The Lord has swallowed up without mercy
all the habitations of Jacob;
in his wrath he has broken down
the strongholds of the daughter of Judah;
he has brought down to the ground in dishonor the kingdom and its rulers.
The devastating situation is encapsulated in the admission that "The Lord has become like an enemy" (2:5). Quite simply if God is against you, who can be for you?

What is the relationship between the City, the Saviour, and the covenant curses? Consider the connection between Lamentations 2:15 and Mark 15. First Lamentations:
All who pass along the way
clap their hands at you;
they hiss and wag their heads
at the daughter of Jerusalem:
"Is this the city that was called
the perfection of beauty,
the joy of all the earth?"
I once had the mistaken impression that the gospels gave us the facts about the crucifixion whilst the epistles majored on the meaning of the cross. Certainly on the surface Mark 15 does record the historical details of what happened when Christ was crucified. But the description we are given is loaded with theological significance. We need to look below the surface and along the trajectories set by redemptive history.
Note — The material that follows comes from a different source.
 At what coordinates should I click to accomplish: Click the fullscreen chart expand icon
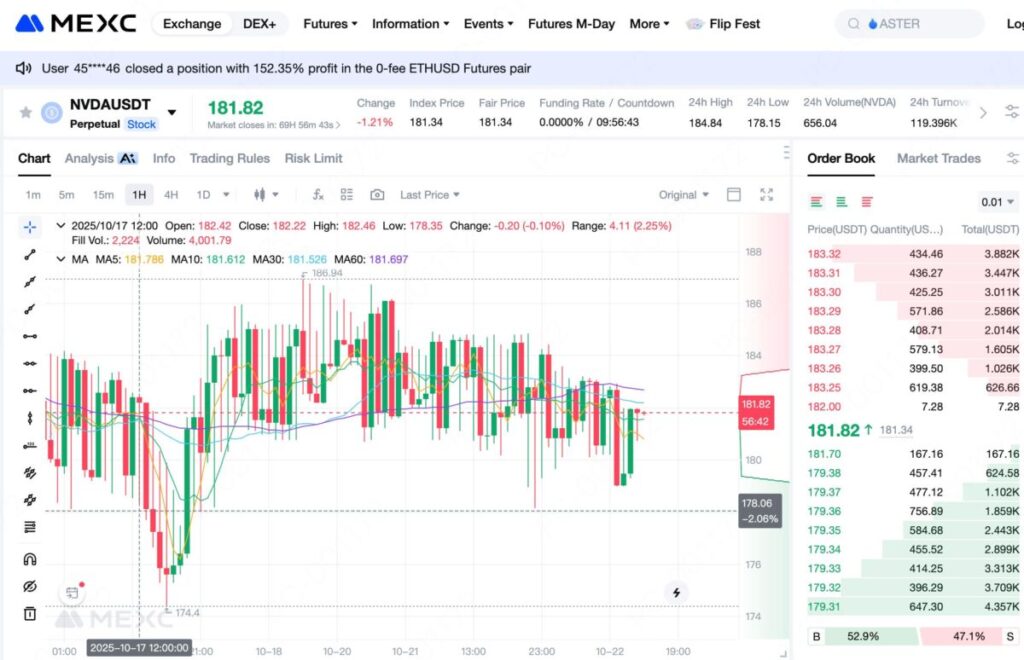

There are several signs in Mark 15 that Jesus is enduring the wrath of God as a sinless substitute. Jesus said that he would be delivered into the hands of men, to the Gentiles (Mark 9:31; 10:33; fulfilled in 15:1). In Psalm 78:59-62 being handed over to the nations is a sign of God's wrath against his people. The same point is made in Nehemiah 9:27-30 "Therefore you gave them into the hand of their abandoned them to the hand of their gave them into the hand of the peoples of the lands."

Before his accusers Jesus is silent (Mark 15:4-5), as the suffering servant of Isa. 53:7 was said to be; and as that servant, the Lord lays on him the iniquity of us all (53:6). The servant was going to be despised and rejected by men (53:3), but it was also the Lord's will to crush him and put him to grief (53:10). Jesus is hung on a tree (Mark 15:24), a sure sign that he was under God's curse (Deut. 21:22-3; Gal. 3:13).

Mark is sparing in his narrative about the physical details of the crucifixion ("And they crucified him" 15:24). His focus is so unlike that of a Hollywood director. Mark extensively records the mockery of the enemies of Jesus. This too is a sign of being under God's judgment. Consider Psalm 89:38-42 where we see what happens when God is angry with his anointed:
But now you have cast off and rejected;
you are full of wrath against your anointed.
You have renounced the covenant with your servant; you have defiled his crown in the dust. You have breached all his walls;
you have laid his strongholds in ruins.
All who pass by plunder him;
he has become the scorn of his neighbors.
You have exalted the right hand of his foes;
you have made all his enemies rejoice.
And the words of Mark 15:29-30, "And those who passed by derided him, wagging their heads and saying, 'Aha! You who would destroy the temple and rebuild it in three days, save yourself, and come down from the cross!'" This is the New Testament typological fulfillment of Lamentations 2:15. As Barry Webb says "In short, Christ crucified is the God given replacement for Jerusalem and the temple."

He is the sin-bearing substitute, the sinless covenant keeper who stands in the place of the guilty covenant breakers. "What was Calvary?" asked John Duncan, in one of his lectures, "it was damnation! And he took it lovingly." Charles Wesley was right to see the connection between Lamentations and the cross.